Martin - 1 year ago 66
Python Question

# Multiplying column elements of sparse Matrix

I have a sparse csc matrix with many zero elements for which I would like to compute the product of all column elements for each row.

i.e.:

`````` A = [[1,2,0,0],
[2,0,3,0]]
``````

should be converted to:

``````V = [[2,
6]]
``````

Using a numpy dense matrix this can be accomplished by replacing all zero values with one values and using
`A.prod(1)`
. This is however not a option since the dense matrix would be too large.

Is there any way to accomplish this without converting the sparse matrix into a dense one?

Approach #1: We can use the row indices of the sparse elements as IDs and perform multiplication of the corresponding values of those elements with `np.multiply.reduceat` to get the desired output.

Thus, an implementation would be -

``````from scipy import sparse
from scipy.sparse import csc_matrix

r,c,v = sparse.find(a) # a is input sparse matrix
out = np.zeros(a.shape[0],dtype=a.dtype)
unqr, shift_idx = np.unique(r,return_index=1)
out[unqr] = np.multiply.reduceat(v, shift_idx)
``````

Sample run -

``````In [89]: # Let's create a sample csc_matrix
...: A = np.array([[-1,2,0,0],[0,0,0,0],[2,0,3,0],[4,5,6,0],[1,9,0,2]])
...: a = csc_matrix(A)
...:

In [90]: a
Out[90]:
<5x4 sparse matrix of type '<type 'numpy.int64'>'
with 10 stored elements in Compressed Sparse Column format>

In [91]: a.toarray()
Out[91]:
array([[-1,  2,  0,  0],
[ 0,  0,  0,  0],
[ 2,  0,  3,  0],
[ 4,  5,  6,  0],
[ 1,  9,  0,  2]])

In [92]: out
Out[92]: array([ -2,   0,   6, 120,   0,  18])
``````

Approach #2: We are performing bin-based multiplication.
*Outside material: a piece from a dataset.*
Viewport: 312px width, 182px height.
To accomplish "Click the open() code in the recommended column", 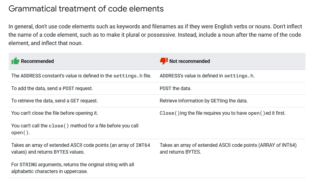I will click(x=21, y=132).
We have bin-based summing solution with `np.bincount`. So, a trick that could be use here would be converting the numbers to logarithmic numbers, perform bin-based summing and then convert back to original format with `exponential` (reverse of log) and that's it! For negative numbers, we might to add a step or more, but let's see what the implementation be like for non-negative numbers -

``````r,c,v = sparse.find(a)
out = np.exp(np.bincount(r,np.log(v),minlength = a.shape[0]))
out[np.setdiff1d(np.arange(a.shape[0]),r)] = 0
``````

A sample run with non-negative numbers -

``````In [118]: a.toarray()
Out[118]:
array([[1, 2, 0, 0],
[0, 0, 0, 0],
[2, 0, 3, 0],
[4, 5, 6, 0],
[1, 9, 0, 2]])

In [120]: out  # Using listed code
Out[120]: array([   2.,    0.,    6.,  120.,   18.])
``````